# [Study questions]
a: List every food or drink that the Swiss study in the introvert health article found extroverts ate more of.
b: Answer these from the introvert health article:
(i) How many individuals took part in the German study on obesity?
(ii) In the Cornell study, about how much more cereal and milk did the extroverted students serve themselves than the introverted ones?
(iii) Which psychologist is quoted on introverts and sleep?
c: Please write the next part of the introvert health article, picking up right after its final sentence.

**** Extracted text ****

Good-News Health Facts for Introverts
According to researchers, introverts experience fewer accidents, less overeating and more sleep than extroverts. Let’s explore the reasons.
If you think about it, it makes sense that personality would have an impact on health. After all, whether you’re an introvert or extrovert influences your daily choices, your mindset and your feelings. After rooting around on the Internet for data on this topic, here’s what I’ve found. Compared to extroverts…
1. Introverts have fewer car accidents.
Studies show that extroverted drivers have more fatal car accidents than introverted drivers. This appears to be because extroverts – who gravitate more to social interactions – are more easily distracted, have a shorter attention span, exercise less vigilance and tend to be more impulsive. Extroverted drivers may be more likely to gab on the phone or with passengers in the back seat, mess around with the radio controls and pursue the thrill of going way over the speed limit.
On the other hand, in some realms introverts are more injury prone because they hesitate before asking for assistance. One study showed this effect for firefighters, who stay safe best with close cooperation and teamwork.
2. Introverts are more likely to be at a healthy weight.
Introverts have lower rates of obesity. In one study of nearly 2,000 people over a span of 50 years, extroverts were heavier than introverts, with more body fat, larger waists and bigger hips. A German study of more than 18,000 individuals ranging in age from 17 to 96 also showed that extroverts were more likely than introverts to be obese.
Possible reasons for this difference include extroverts attending more social events where high-caloric food is served; less mindfulness while eating because extroverts are focused on other people; a preference for immediate rewards over long-term effects; and peer influence in social situations. A Swiss study found that extroverts ate more sweets, savory foods, meat and soft drinks. “A surprising result is that extroverted people eat more due to external reasons, such as a nice smell or the taste of food,” said the lead researcher on the Swiss study.
In a study of children by researchers at Cornell University, the extroverted students (as rated by teachers) served themselves around 30 percent more cereal and milk than the introverted students did. The extroverted kids also were more influenced by the size of the bowl, serving themselves 33 percent more in a large bowl than in a smaller bowl. Based on this study, analysts speculate that introverts decide how much to eat according to inner cues such as hunger and appetite, while extroverts tune into external cues like bowl size.
3. Introverts sleep more (maybe).
According to psychologist Stephen Diamond, introverts put a positive value on rest and sleep. Indeed, “Sleep is the primal form of introversion, a state in which we temporarily but regularly withdraw almost totally from the outer world and journey to the fathomless depths of the inner world.” Extroverts, in contrast, are more likely to view sleeping as an unfortunate yet necessary waste of time, a diversion from their main source of satisfaction – being with other people. With that said, however, although WebMD, a generally reliable medical authority, stated that introverts sleep more than extroverts, I couldn’t track down the scientific research on this.

**** Record extracts ****

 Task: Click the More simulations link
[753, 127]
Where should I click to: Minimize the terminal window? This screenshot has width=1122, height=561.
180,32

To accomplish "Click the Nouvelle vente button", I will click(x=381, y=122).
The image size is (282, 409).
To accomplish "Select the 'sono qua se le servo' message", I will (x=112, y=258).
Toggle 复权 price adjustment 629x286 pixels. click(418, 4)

****
**** Record extracts ****

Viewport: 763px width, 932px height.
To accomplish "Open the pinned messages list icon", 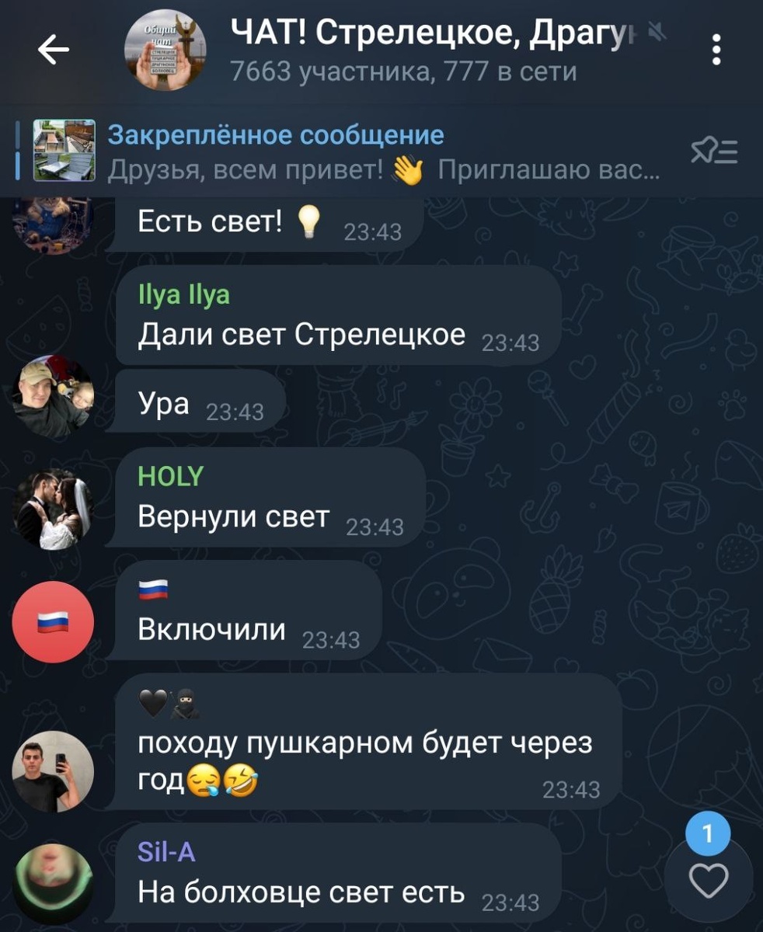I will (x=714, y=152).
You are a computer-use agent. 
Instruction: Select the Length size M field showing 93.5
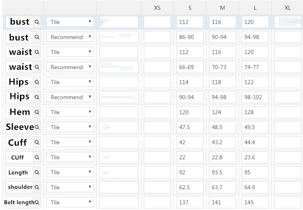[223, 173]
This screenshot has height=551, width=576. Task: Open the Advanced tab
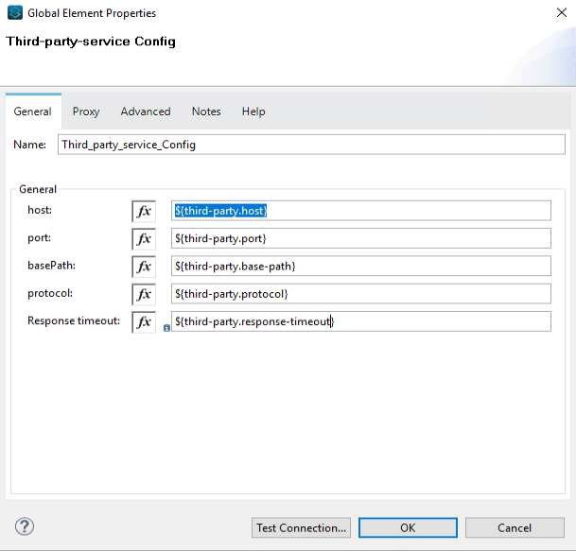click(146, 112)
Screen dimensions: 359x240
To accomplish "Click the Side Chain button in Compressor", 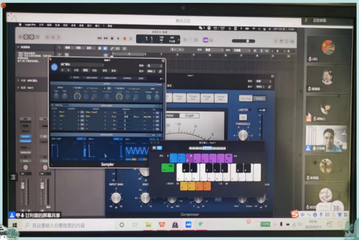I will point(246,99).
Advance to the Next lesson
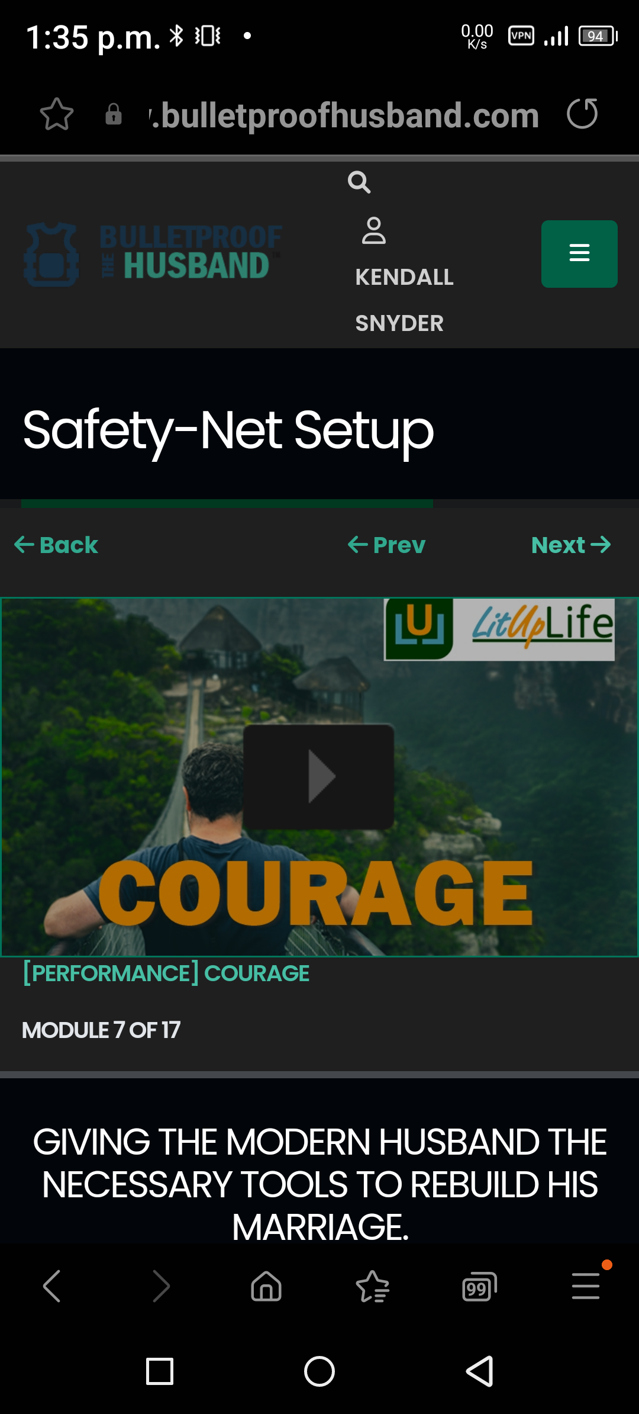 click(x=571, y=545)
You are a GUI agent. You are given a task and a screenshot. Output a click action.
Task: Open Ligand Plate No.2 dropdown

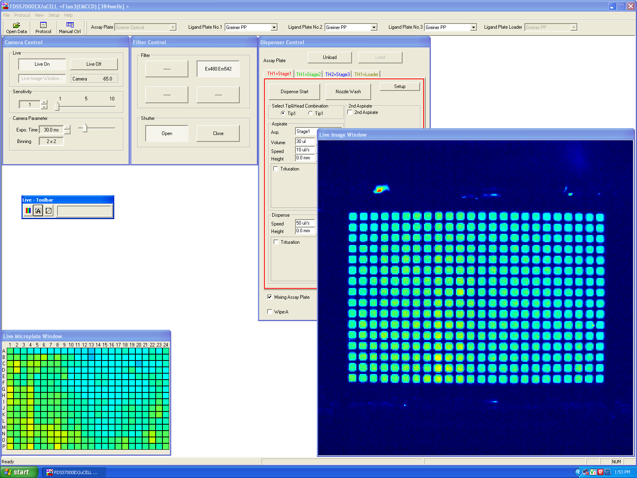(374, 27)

****

# [Responses in order]
a: Sweets, savory foods, meat, soft drinks

b:
(i) More than 18,000
(ii) Around 30 percent more
(iii) Stephen Diamond

c:
Introverts’ sleep quality, though, may not be so great. In a 2017 survey of more than 1,000 Americans by the brand Best Mattress, introverts were 8.3 percent more likely to have nightmares, and 7.7 percent more introverts had trouble staying awake when they were tired. In the same survey, 17.7 percent more extroverts than introverts said they woke up feeling rested and satisfied from sleep.
What about overall longevity?
If we look at overall longevity rates for extroverts and introverts, the health picture gets really interesting. For many years, in the US extroverts lived somewhat longer than introverts, but during the Covid-19 pandemic, more extroverts died than introverts. In the words of two researchers, “Compared with someone who scored at the mean level of extroversion, mortality rates prior to the pandemic were 10% lower for a person who was very extroverted, while they were 12% higher for someone who was very introverted. The slight mortality advantage enjoyed by extroverts prior to the pandemic disappeared during the first 10 months of the COVID-19 pandemic.” Why? The researchers speculated as follows:
“We suspect that the mortality benefit of introversion during the pandemic is largely a result of reduced exposure to the risk of infection, but it may also derive in part from the ability of introverts to adapt more easily to reduced social interaction without engaging in self-destructive behavior (e.g., drug and alcohol abuse). Introverts have been training for a pandemic their whole lives.”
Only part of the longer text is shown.